▶ **Problem details**:
With pictures left out, output exactly the lines of the listing below from the line that has "Click the ERI ticker symbol field" to the line that has "The height and width of the screenshot is (494, 992).", both lines kept.

*** Begin section ***

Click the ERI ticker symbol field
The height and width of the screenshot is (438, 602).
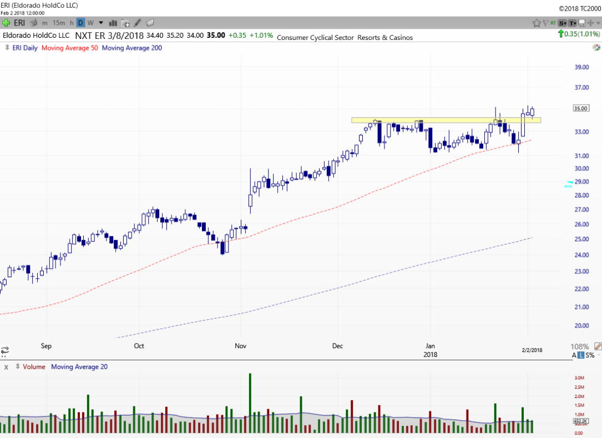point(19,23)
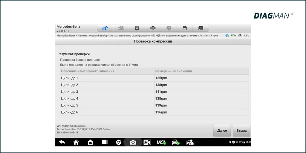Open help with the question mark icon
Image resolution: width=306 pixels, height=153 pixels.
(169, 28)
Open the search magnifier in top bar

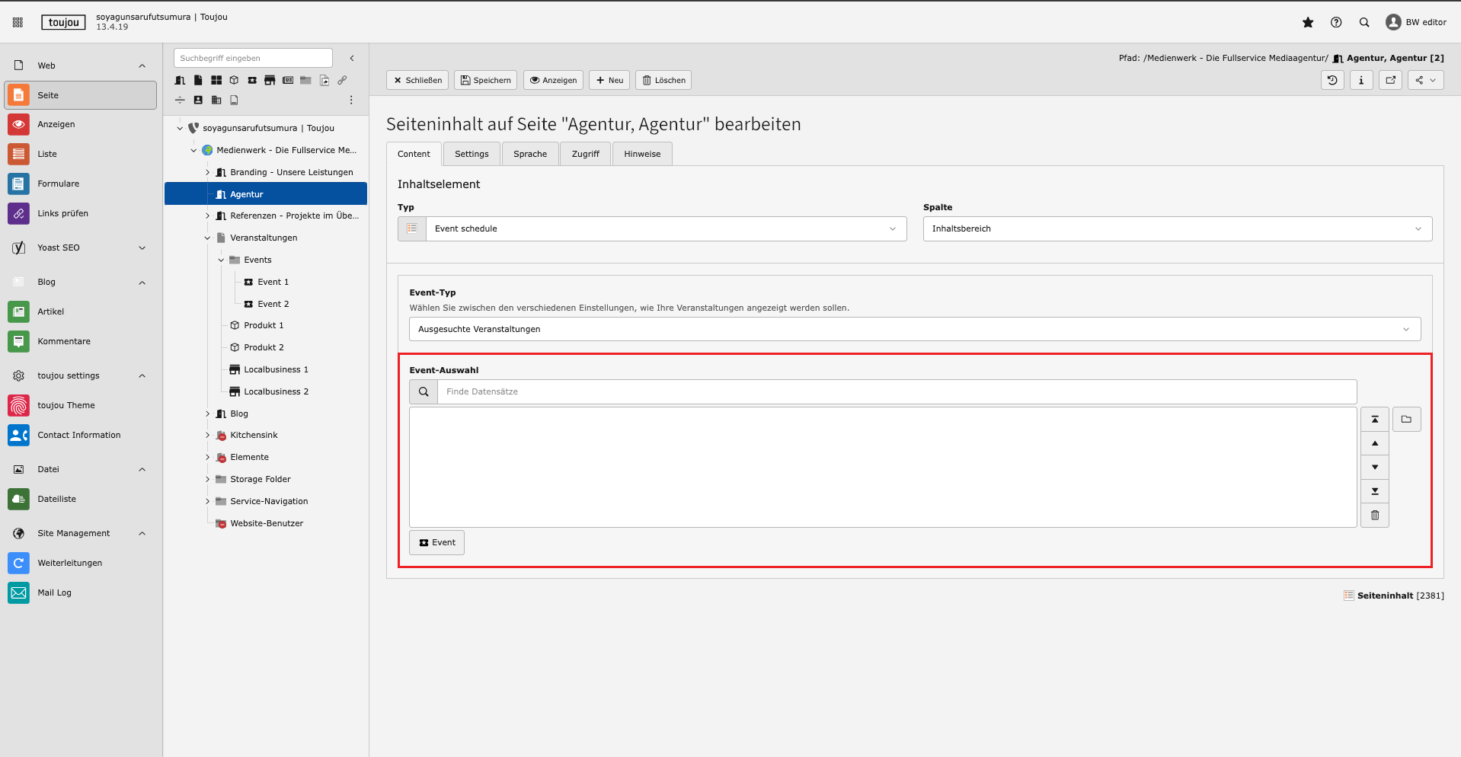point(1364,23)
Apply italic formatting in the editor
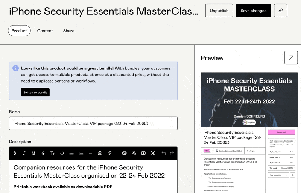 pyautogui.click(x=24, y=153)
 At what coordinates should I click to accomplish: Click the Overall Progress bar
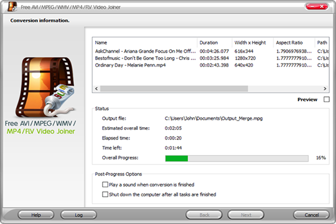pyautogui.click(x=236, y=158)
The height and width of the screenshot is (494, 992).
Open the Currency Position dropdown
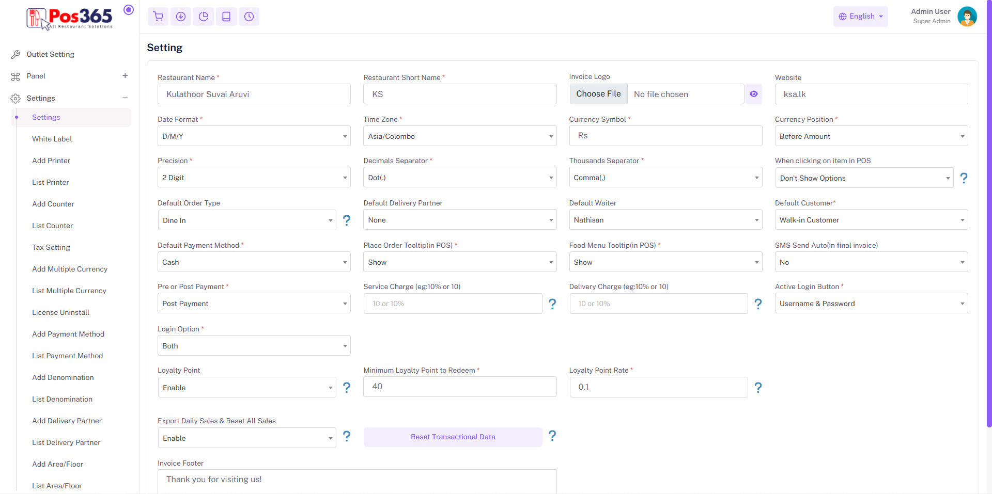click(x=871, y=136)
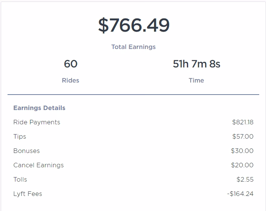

*** End section ***
*** Begin section ***

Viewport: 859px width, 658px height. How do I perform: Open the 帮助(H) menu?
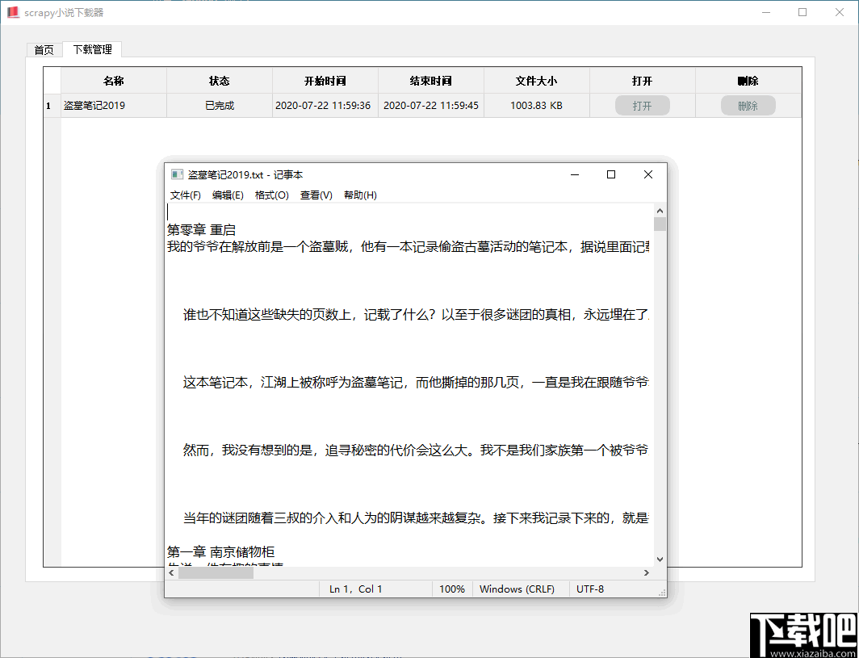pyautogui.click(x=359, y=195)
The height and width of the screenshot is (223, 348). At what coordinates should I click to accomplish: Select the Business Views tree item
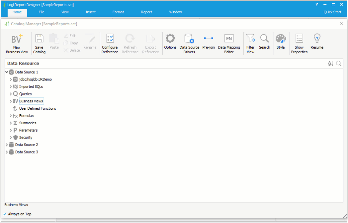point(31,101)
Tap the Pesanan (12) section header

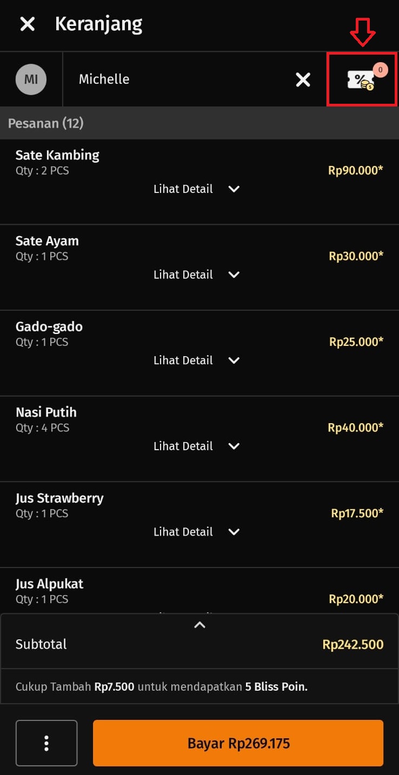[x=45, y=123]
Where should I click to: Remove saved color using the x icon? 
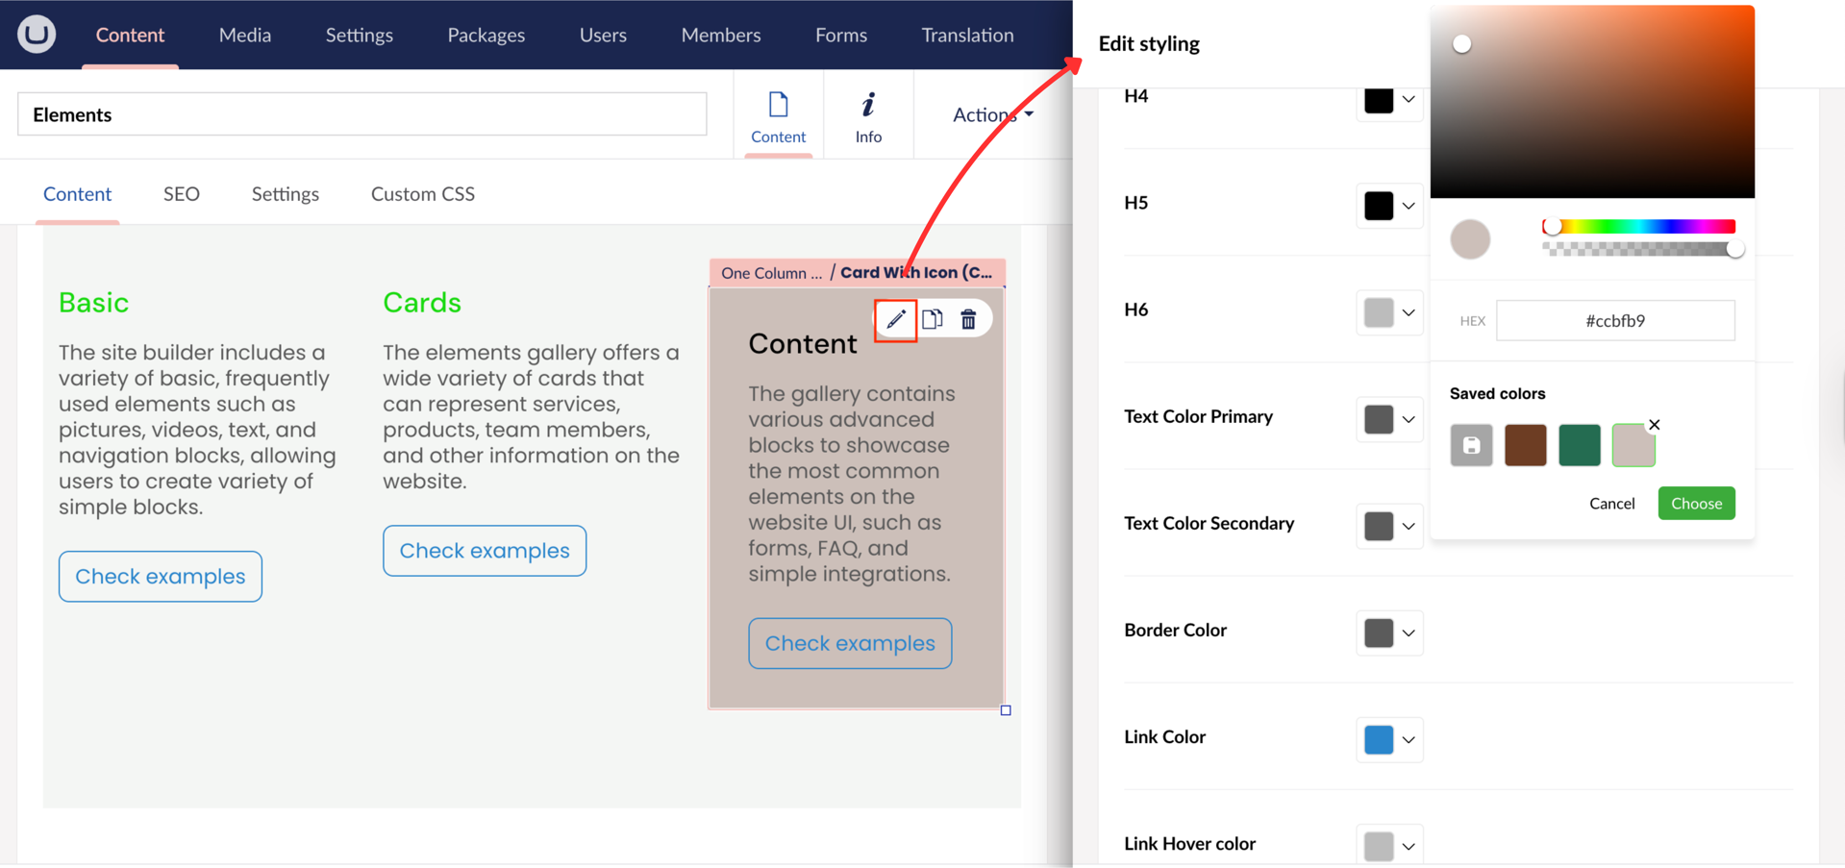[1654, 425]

*** End section ***
*** Begin section ***

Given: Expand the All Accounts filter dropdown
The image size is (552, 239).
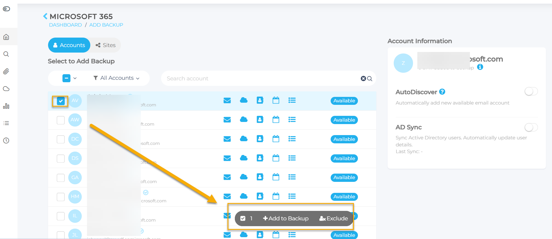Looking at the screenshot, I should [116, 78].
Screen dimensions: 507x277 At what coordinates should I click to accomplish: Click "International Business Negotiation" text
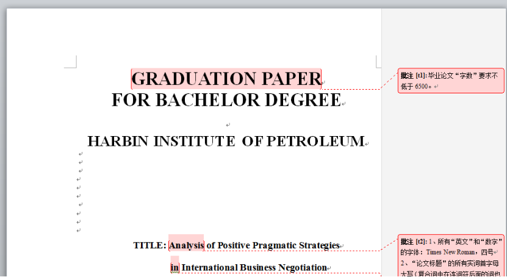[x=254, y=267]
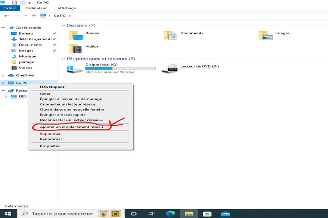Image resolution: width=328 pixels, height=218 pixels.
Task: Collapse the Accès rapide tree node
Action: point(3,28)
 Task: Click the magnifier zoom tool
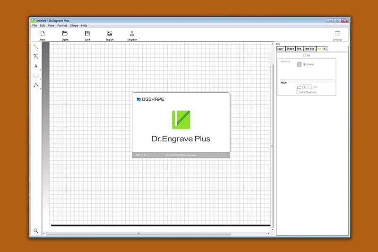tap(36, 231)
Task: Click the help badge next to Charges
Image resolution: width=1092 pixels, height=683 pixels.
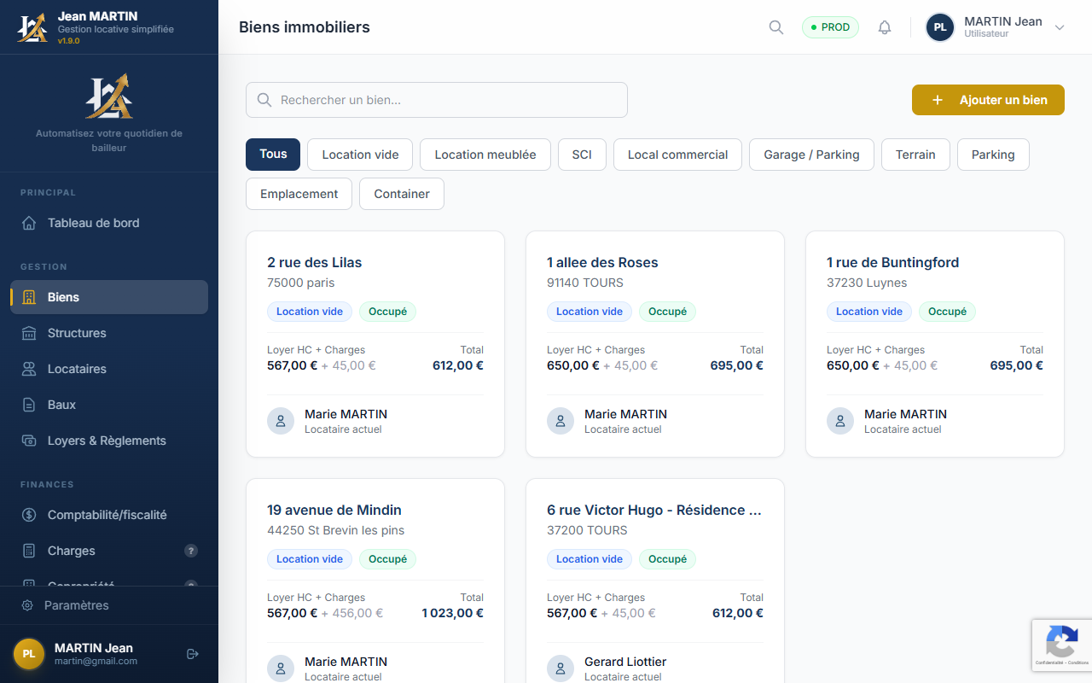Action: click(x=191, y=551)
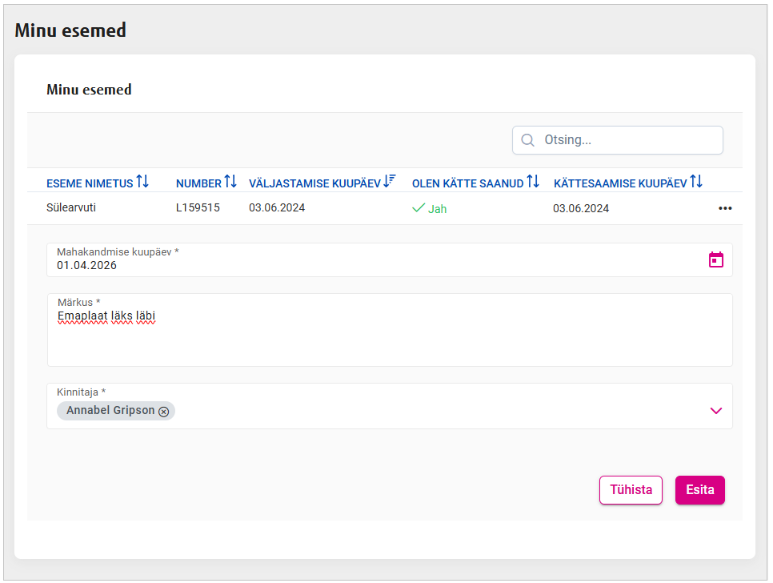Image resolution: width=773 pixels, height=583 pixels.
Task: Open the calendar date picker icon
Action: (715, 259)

*** End section ***

▶ **Task answer**:
Click the ERI ticker symbol field
The height and width of the screenshot is (438, 602).
point(19,23)
Open help with the question mark icon
Image resolution: width=306 pixels, height=153 pixels.
(169, 28)
Open the search magnifier in top bar

point(1364,23)
Apply italic formatting in the editor
 pyautogui.click(x=24, y=153)
 At what coordinates should I click to accomplish: Click the Overall Progress bar
pyautogui.click(x=236, y=158)
The height and width of the screenshot is (494, 992).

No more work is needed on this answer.